═════ Supplied passage
Deltalake IO Managers for Dagster with pyarrow and Polars support.
Project description
dagster-delta
Dagster deltalake implementation for Pyarrow & Polars. Originally forked from dagster-deltalake with customizations.
The IO Managers support partition mapping, custom write modes, special metadata configuration for advanced use cases.
The supported write modes:
- error
- append
- overwrite
- ignore
- merge
- create_or_replace
Merge
dagster-delta supports MERGE execution with a couple pre-defined MERGE types (dagster_delta.config.MergeType):
- deduplicate_insert <- Deduplicates on write
- update_only <- updates only the matches records
- upsert <- updates existing matches and inserts non matched records
- replace_and_delete_unmatched <- updates existing matches and deletes unmatched
- custom <- custom Merge with MergeOperationsConfig
Example:
from dagster_delta import DeltaLakePolarsIOManager, WriteMode, MergeConfig, MergeType
from dagster_delta_polars import DeltaLakePolarsIOManager
@asset(
key_prefix=["my_schema"] # will be used as the schema (parent folder) in Delta Lake
)
══════════
═════ Dataset excerpts
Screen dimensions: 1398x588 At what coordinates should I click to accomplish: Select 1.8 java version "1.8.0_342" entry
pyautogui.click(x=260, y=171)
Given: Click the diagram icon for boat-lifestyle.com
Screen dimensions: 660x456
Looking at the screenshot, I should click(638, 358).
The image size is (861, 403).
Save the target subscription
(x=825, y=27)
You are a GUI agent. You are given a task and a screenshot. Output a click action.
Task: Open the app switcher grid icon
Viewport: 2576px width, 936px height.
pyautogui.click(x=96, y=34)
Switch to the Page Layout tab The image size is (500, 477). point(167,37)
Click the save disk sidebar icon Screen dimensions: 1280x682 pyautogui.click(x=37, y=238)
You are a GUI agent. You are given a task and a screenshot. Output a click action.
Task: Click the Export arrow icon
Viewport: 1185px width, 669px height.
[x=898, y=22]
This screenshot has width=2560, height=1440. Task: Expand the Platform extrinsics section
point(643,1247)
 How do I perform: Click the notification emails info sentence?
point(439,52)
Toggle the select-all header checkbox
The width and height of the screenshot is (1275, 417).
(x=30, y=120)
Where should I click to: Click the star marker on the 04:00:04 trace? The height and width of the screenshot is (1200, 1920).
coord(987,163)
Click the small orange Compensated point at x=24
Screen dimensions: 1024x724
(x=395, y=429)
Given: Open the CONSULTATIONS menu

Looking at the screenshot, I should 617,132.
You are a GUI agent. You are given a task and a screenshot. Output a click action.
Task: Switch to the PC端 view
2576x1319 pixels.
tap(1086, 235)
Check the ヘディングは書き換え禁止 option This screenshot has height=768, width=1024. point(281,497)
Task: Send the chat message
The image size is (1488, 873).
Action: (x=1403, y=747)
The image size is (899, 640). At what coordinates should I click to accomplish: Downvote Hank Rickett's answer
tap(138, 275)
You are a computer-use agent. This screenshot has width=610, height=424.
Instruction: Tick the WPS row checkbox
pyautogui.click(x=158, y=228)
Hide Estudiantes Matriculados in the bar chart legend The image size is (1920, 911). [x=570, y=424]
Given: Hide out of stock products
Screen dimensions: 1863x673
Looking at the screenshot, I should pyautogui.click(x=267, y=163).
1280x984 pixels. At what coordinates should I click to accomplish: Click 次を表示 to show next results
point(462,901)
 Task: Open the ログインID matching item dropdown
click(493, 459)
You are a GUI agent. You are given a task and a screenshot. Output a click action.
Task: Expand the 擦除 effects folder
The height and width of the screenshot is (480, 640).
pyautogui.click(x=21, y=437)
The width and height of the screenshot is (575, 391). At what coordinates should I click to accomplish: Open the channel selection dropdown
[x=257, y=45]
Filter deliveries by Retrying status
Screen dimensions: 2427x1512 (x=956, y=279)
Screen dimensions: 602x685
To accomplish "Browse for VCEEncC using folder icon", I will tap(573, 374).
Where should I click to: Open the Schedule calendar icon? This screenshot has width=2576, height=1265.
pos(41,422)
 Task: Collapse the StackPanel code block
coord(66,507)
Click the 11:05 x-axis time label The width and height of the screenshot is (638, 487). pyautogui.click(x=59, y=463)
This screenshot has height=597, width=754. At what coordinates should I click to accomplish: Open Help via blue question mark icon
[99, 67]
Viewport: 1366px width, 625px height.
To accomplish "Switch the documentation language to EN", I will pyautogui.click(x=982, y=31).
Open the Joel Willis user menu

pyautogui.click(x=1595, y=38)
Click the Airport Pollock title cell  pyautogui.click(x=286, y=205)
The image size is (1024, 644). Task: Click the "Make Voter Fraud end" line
══════════
What you will do:
#1 Using the dagster-delta description, answer:
(a) Which project was dagster-delta originally forked from?
(b) Which MERGE type deduplicates on write?
(c) In the example, what will key_prefix be used as in Delta Lake?
#2 Convert the dataset items from the line containing "Open the Joel Willis user menu" through the end of the items, inclusive, into a JSON list of strings with one string per line and blank lines omitted.
The dagster-delta description and the dataset items are unrelated material.

Outputs:
#1
(a) dagster-deltalake
(b) deduplicate_insert
(c) The schema (parent folder)

#2
[
  "Open the Joel Willis user menu",
  "pyautogui.click(x=1595, y=38)",
  "Click the Airport Pollock title cell  pyautogui.click(x=286, y=205)",
  "The image size is (1024, 644). Task: Click the \"Make Voter Fraud end\" line"
]